Cicourel - justice is negotiable
Cicourel concludes that justice is often not fixed but negotiable. For example, in his study, when a middle-class youth was arrested, he was less likely to be charged because his social background did not fit the police’s ideas of a ‘typical delinquent’ but also because his parents were able to negotiate successfully on his behalf. They were more able than working-class parents to convince agents of social control that they would monitor him to make sure he stayed out of trouble. As a result he was ‘counselled, warned and released’ whilst working-class youths up for the same offences were charged with a criminal offence.

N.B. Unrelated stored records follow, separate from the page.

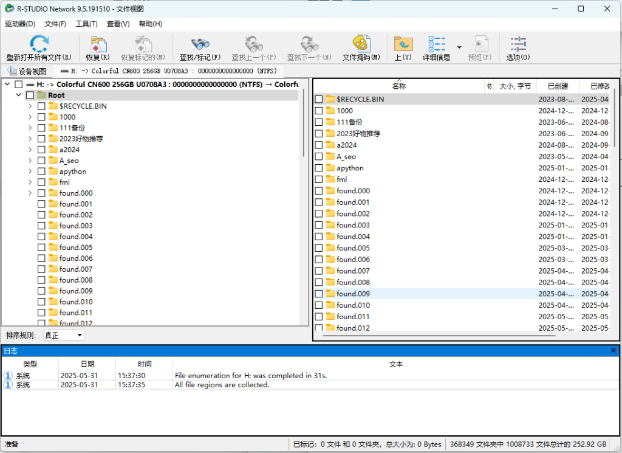The image size is (622, 453).
Task: Click the Reopen All Files (重新打开所有文件) icon
Action: pyautogui.click(x=39, y=44)
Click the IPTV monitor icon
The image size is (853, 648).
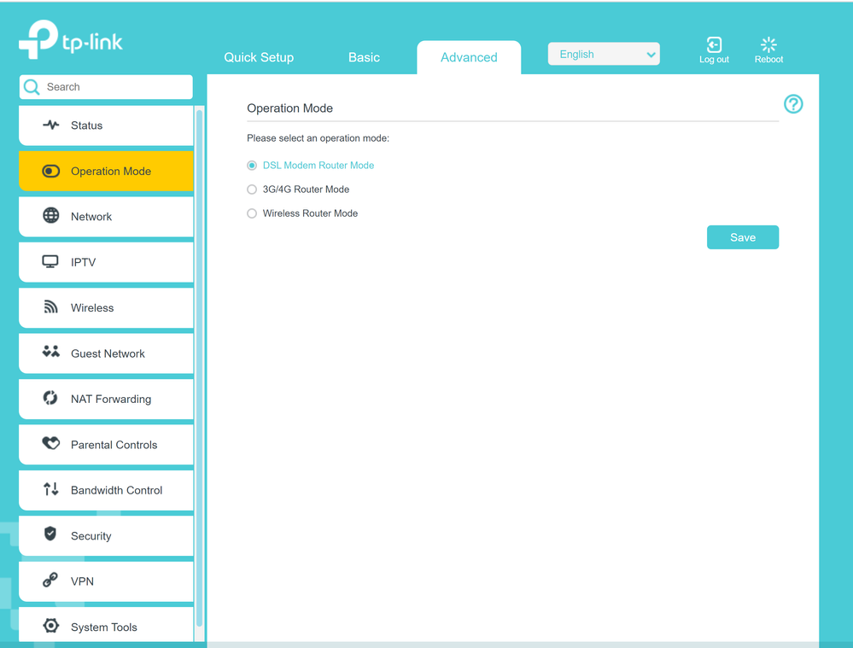point(51,262)
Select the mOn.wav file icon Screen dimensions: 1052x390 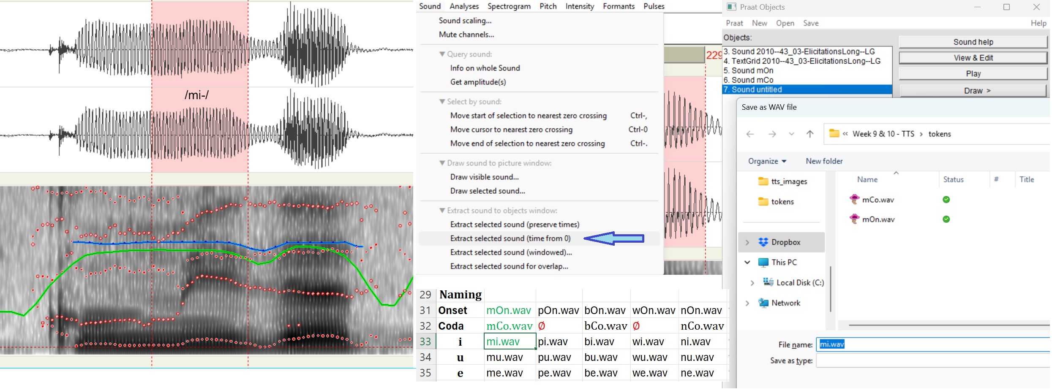(x=854, y=219)
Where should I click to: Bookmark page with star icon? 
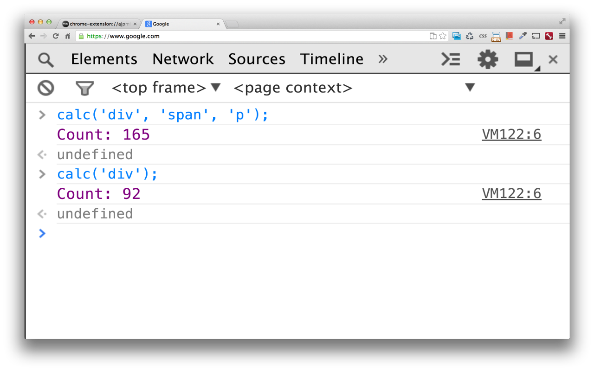pyautogui.click(x=443, y=36)
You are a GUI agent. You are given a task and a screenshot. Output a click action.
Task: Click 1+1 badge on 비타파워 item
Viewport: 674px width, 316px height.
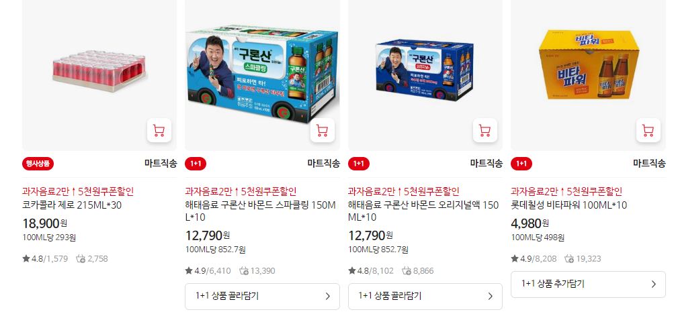point(521,164)
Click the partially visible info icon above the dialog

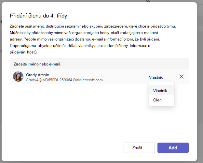click(148, 1)
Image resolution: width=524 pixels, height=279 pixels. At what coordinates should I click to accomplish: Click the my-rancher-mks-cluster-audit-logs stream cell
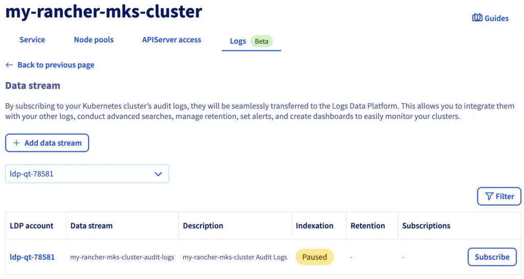(x=122, y=257)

Cicourel is particularly critical of the official crime statistics – he argues that these tell us more about the negotiation of justice according to social class rather than about crime and criminality.
Lemert - primary and secondary deviance
Primary deviance refers to deviant acts that have not been publicly labelled, i.e. the person committing the act has not been observed or caught. Lemert argues that primary deviance is widespread and often trivial in nature. Such acts have little significance for a person’s status or identity. Those who commit primary deviance often do not see themselves as deviant.

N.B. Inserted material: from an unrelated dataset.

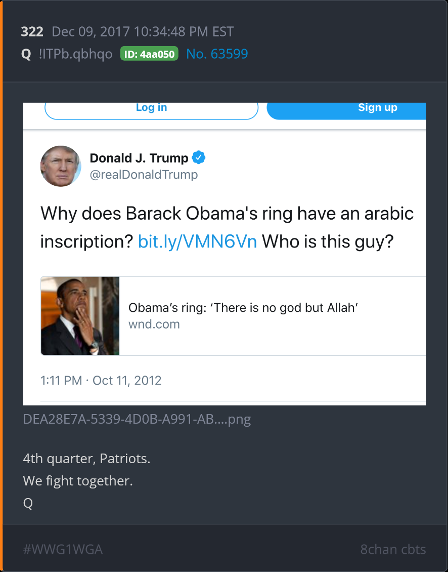448x572 pixels.
Task: Click the 8chan cbts board label
Action: 393,549
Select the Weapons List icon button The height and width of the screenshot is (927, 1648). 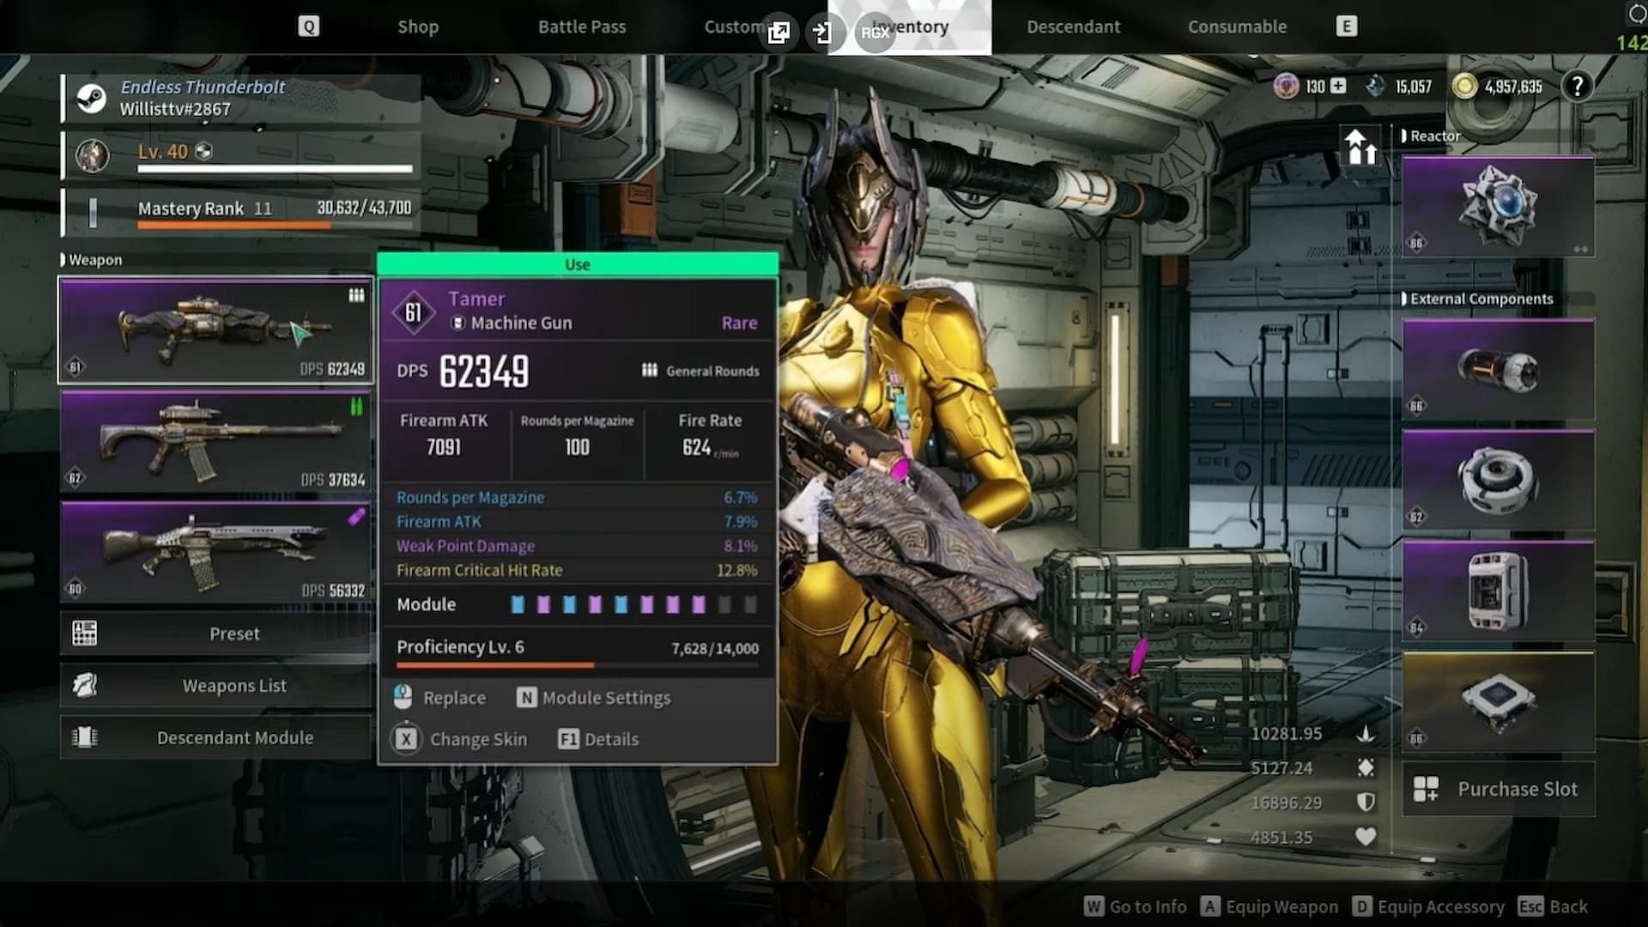(x=85, y=685)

Secondary deviance is that which is spotted and punished by people who have more power than the person committing the act. There is therefore a societal reaction to the act. Lemert argues that secondary deviance can have negative consequences in that being caught and publicly labelled as a criminal can involve being stigmatised, shunned and excluded from normal society.
Triplett - deviancy amplification of young people
Triplett (2000) notes an increasing tendency to see young offenders as evil and to be less tolerant of minor deviance such as truancy.
Braithwaite - reintegrative and disintegrative shaming
Braithwaite (1989) suggests there are two types of shaming available to the criminal justice system: disintegrative and disintegrative shaming.
Disintegrative shaming Involves the deviant or criminal being labelled as bad and normally involves the offender being excluded from society. The individual’s previous life and status ‘disintegrates’ as a result of the deviant/criminal master status. This is the most common outcome of the present criminal justice system.
Reintegrative shaming involves labelling the act of deviance rather than the person who carried it out, e.g. as if to say ‘he has done a bad thing’ rather than ‘he is a bad person’.
Braithwaite argues that the concept of re-integrative shaming avoids stigmatizing or negatively labelling the offender as ‘evil’ or ‘bad’ while at the same time making them aware of the negative impact of their actions upon others.
Downes and Rock - people are always free to stop engaging in crime
Labelling theory tends to be deterministic – it implies that once someone is labelled, a deviant career is inevitable. Downes and Rock (2003) argue that we cannot predict whether someone who has been labelled will follow a deviant career, because they are always free to choose not to deviate further.